> [Required work]
Starting with the line containing "[Follow on Instagram] (132, 1749)" and going on through the line containing "Privacy Policy (180, 1586)", return the lines of the data below exactly, and only those.

Extracted data entries:
○ ○ ○ ○ ○

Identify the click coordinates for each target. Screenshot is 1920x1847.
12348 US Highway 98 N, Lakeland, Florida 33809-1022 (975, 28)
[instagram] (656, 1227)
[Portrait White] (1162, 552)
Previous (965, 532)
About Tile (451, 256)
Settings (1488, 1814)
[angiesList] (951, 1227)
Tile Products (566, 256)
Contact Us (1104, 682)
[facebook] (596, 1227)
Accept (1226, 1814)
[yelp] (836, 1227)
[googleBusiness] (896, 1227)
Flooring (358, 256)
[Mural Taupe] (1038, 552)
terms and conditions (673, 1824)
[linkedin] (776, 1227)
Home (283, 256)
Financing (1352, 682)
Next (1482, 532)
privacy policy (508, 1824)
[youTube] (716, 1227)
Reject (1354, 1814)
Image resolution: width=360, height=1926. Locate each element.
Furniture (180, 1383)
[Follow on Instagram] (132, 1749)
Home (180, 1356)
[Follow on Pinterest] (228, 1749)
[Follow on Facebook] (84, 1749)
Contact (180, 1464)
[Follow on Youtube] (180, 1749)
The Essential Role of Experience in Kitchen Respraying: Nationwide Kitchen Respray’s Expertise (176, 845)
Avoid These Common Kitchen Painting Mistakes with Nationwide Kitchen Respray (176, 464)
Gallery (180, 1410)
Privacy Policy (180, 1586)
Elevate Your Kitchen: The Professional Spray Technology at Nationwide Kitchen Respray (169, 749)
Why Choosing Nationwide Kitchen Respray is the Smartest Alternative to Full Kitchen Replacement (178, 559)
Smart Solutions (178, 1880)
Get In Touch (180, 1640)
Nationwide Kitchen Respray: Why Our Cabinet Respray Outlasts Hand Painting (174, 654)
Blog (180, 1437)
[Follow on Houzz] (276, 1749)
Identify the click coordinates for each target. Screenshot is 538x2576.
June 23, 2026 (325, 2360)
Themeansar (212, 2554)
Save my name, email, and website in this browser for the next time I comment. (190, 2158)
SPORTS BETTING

○ ○ ○ ○ ○

> [Result for this exercise]
[Follow on Instagram] (132, 1749)
Home (180, 1356)
[Follow on Pinterest] (228, 1749)
[Follow on Facebook] (84, 1749)
Contact (180, 1464)
[Follow on Youtube] (180, 1749)
The Essential Role of Experience in Kitchen Respraying: Nationwide Kitchen Respray’s Expertise (176, 845)
Avoid These Common Kitchen Painting Mistakes with Nationwide Kitchen Respray (176, 464)
Gallery (180, 1410)
Privacy Policy (180, 1586)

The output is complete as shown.